Anyway, point is, America's global influence is now dwindling, and it comes as a direct result of the same kind of careless policies that every empire in history has displayed just previous to its grand collapse, Rome being greatest example. In order for Rome to become the powerful empire it was, it had to rape and pillage its way to the top. Ring a bell America? Well, the American empire has now reached its pinnacle. There is no middle class to speak of. Education is at an all time low point. The separation of the rich and poor is a joke. Houses that were selling for $200,000 a few years ago are now selling for less than $100,000. And there are countries all over the world, even poor ones like Bolivia, Brazil, Chile, and Venezuela, are pointing at us and saying, "Karma is a bitch, ain't it?" You see, they all learned their lessons a long time ago: Don't waste your time trying to become an empire. Empires are the biggest targets in the world.

America is now the big target, and for good reason. We are hegemonic, exceptionalist, chauvinistic, and our foreign policy is structured in such as way as to - by its very design - leave out the humanistic concerns of the other countries we deal with. Will Obama matter? I don't know, maybe. Maybe people around the world will not equate the actions of the American government with the minds and hearts of the American people. But as an American, I am prepared to be tarred and feathered, for we all bear the responsibility for what our government has done in our name.

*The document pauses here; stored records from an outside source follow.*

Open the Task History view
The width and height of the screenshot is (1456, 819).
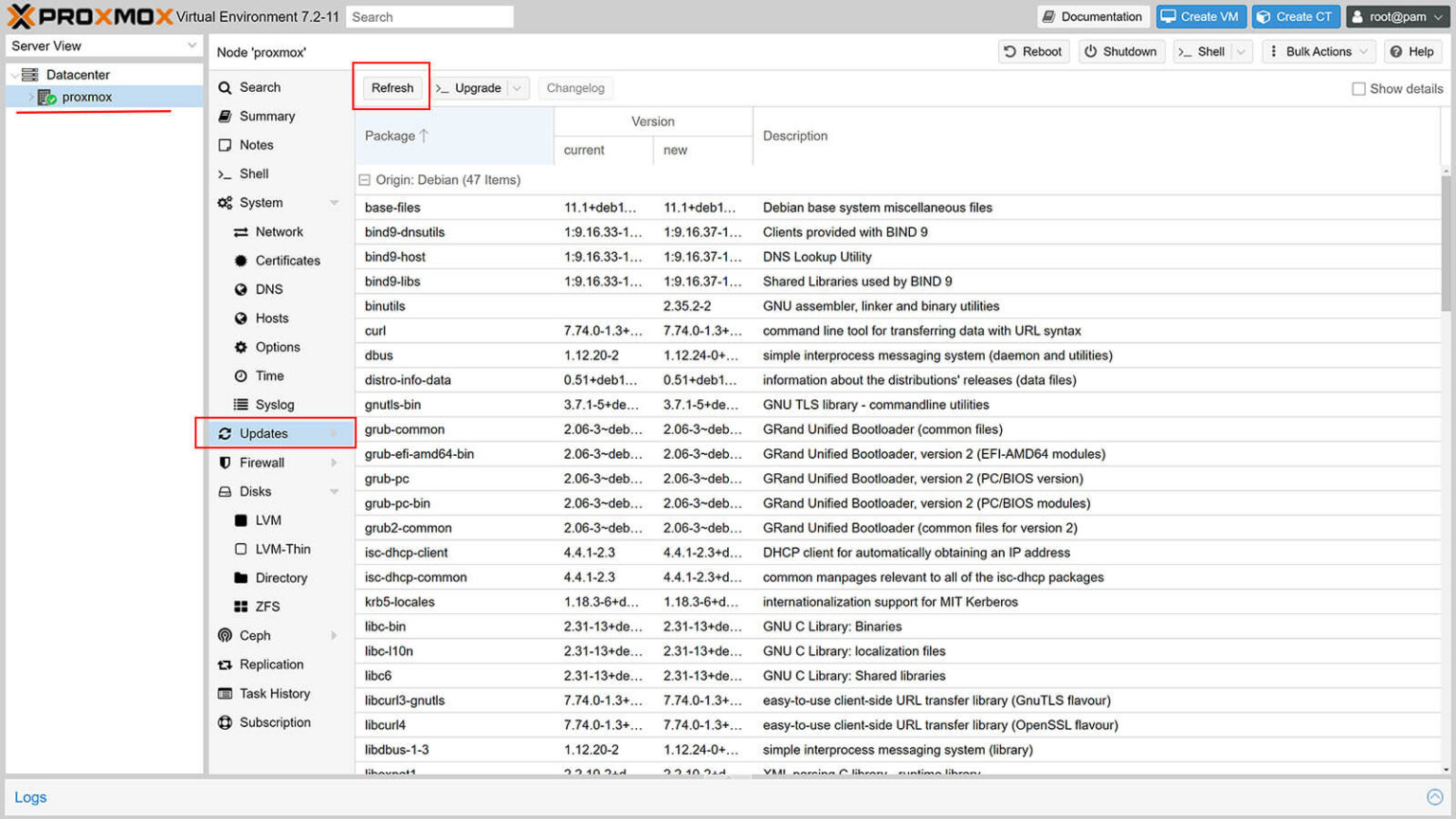[226, 693]

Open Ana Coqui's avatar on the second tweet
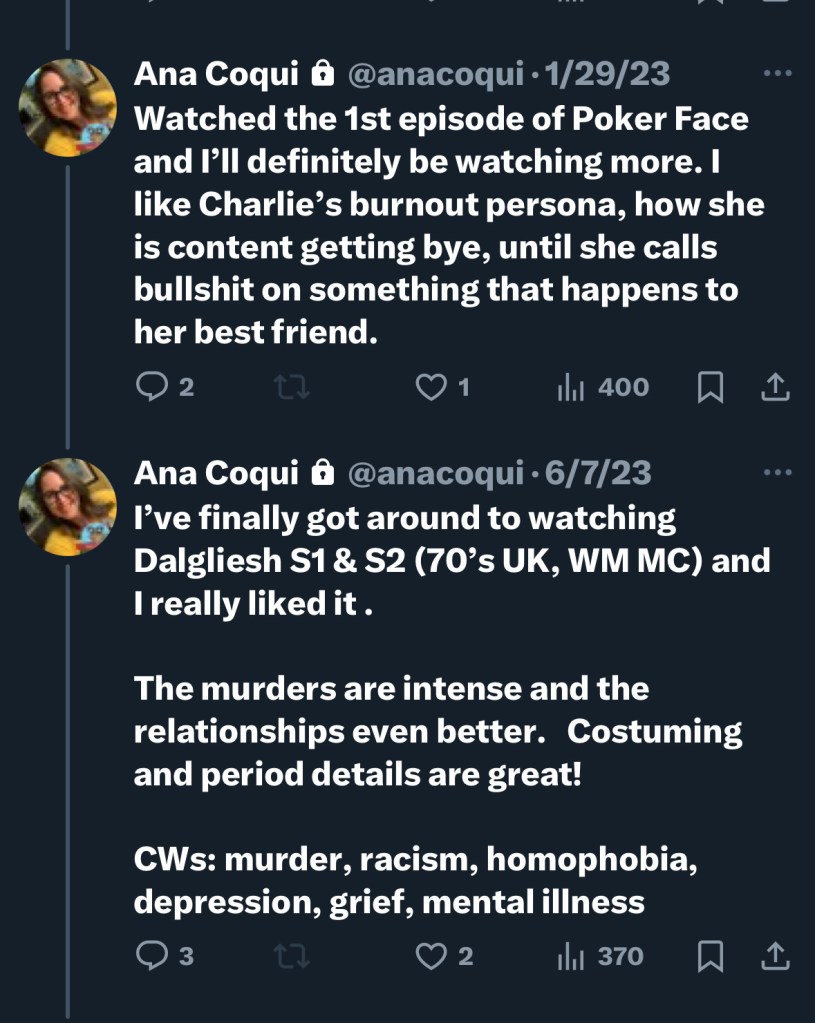click(68, 507)
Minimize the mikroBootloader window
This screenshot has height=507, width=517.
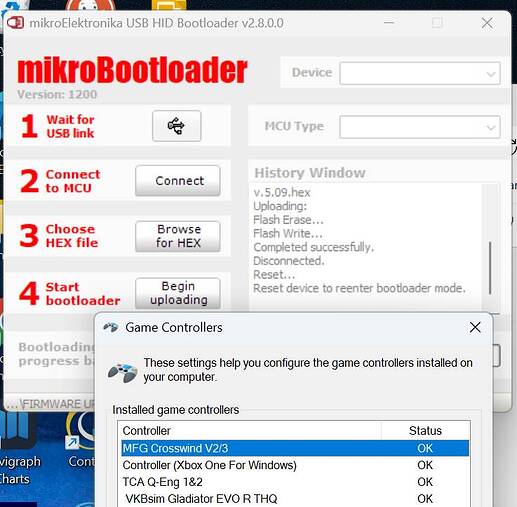389,23
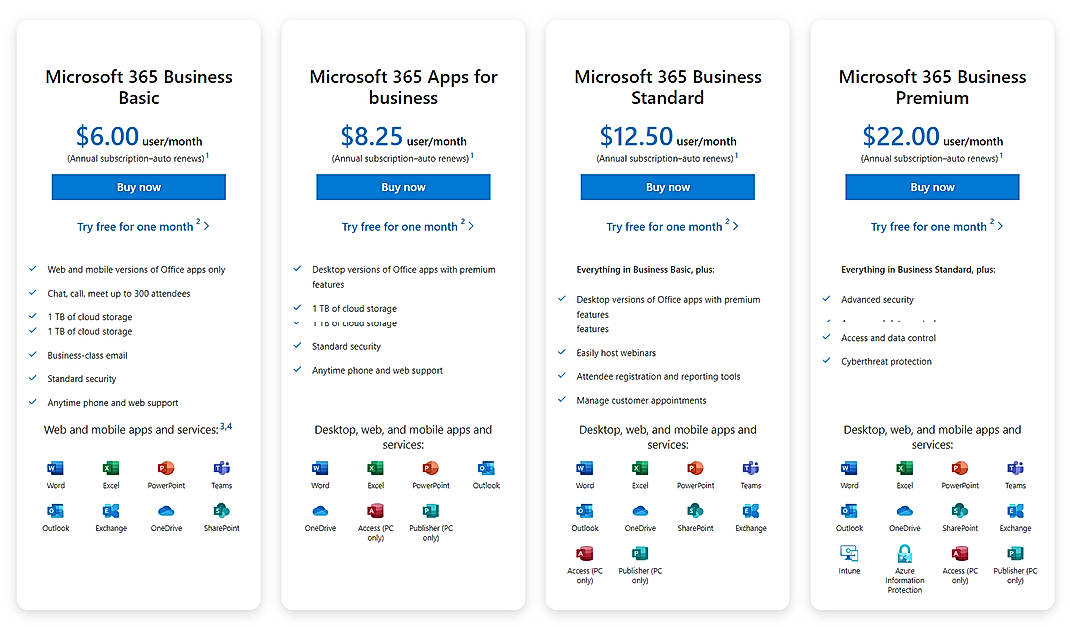This screenshot has height=627, width=1070.
Task: Click Buy now for Business Premium
Action: point(932,187)
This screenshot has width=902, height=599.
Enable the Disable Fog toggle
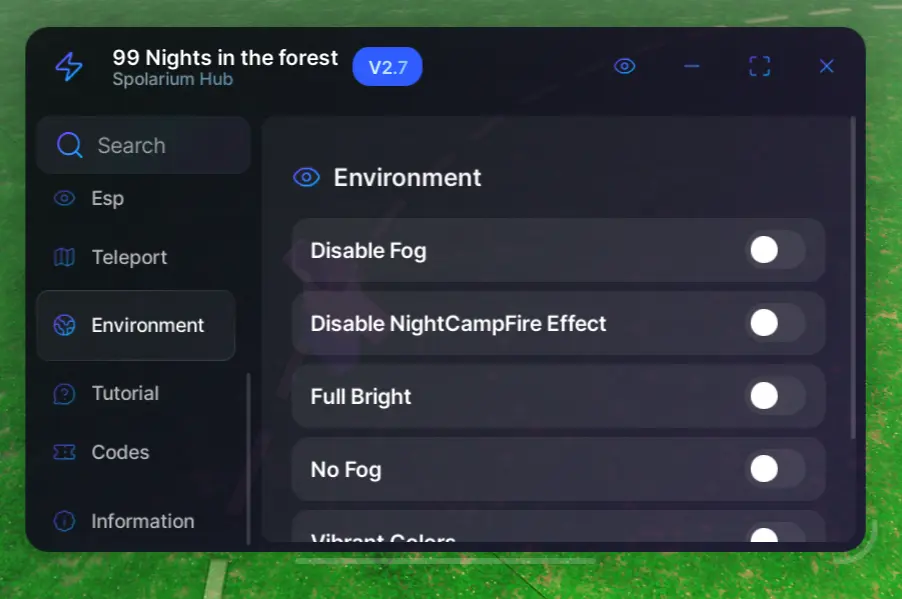[x=775, y=250]
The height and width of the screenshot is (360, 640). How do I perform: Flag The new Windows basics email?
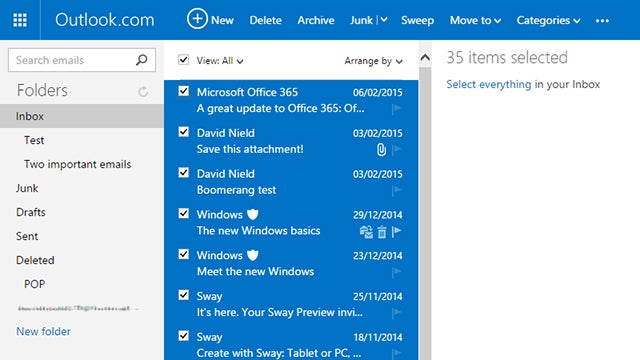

Let the burning begin, so that we can rebuild this nation in a way that makes the world a better place.

-Christopher Robin Cox

(1) http://www.nytimes.com/2008/09/11/world/middleeast/11iraq.html?_r=1&partner=rssnyt&emc=rss&oref=slogin

Saturday, September 6, 2008

Some footage from the protest concert on September 4th

The audio is not great of course, but you can definitely catch the vibe.

Monday, September 1, 2008

Days of Oppression in Saint Paul, Part I

It's me, Chris, just one of the voices of Junkyard Empire, but I wanted to get something our right away about our experience protesting the RNC today. Here's my short, abbreviated take on things:


We got to the Capital at about 12pm, ready to march on the RNC. There were approximately 15-20,000 people. Around 1:30 we began marching down the hill toward the Xcel Energy Center. To be honest, the march pretty much sucked. Well, most marches are usually kind of boring and devoid of any actual civil disobedience or any actions that actually call attention to the powers that be. However, this march sucked remarkably so, because we actually had to march through a fucking CAGE that was about three blocks long. That's right, the route that was mapped out by the police department was such that they build two big walls of very thick mesh wired fencing that were attached at the bottom to very heavy weights and other contraptions, so as to be made virtually impossible to push over. There was one on each side, making for a closed in maze that we had to walk through. This was, of course, right outside the Xcel Energy Center, otherwise known as the "free speech zone." We will be blogging extensively on just how completely repressive and Orwellian the whole process was. For now, I will skip forward to the action.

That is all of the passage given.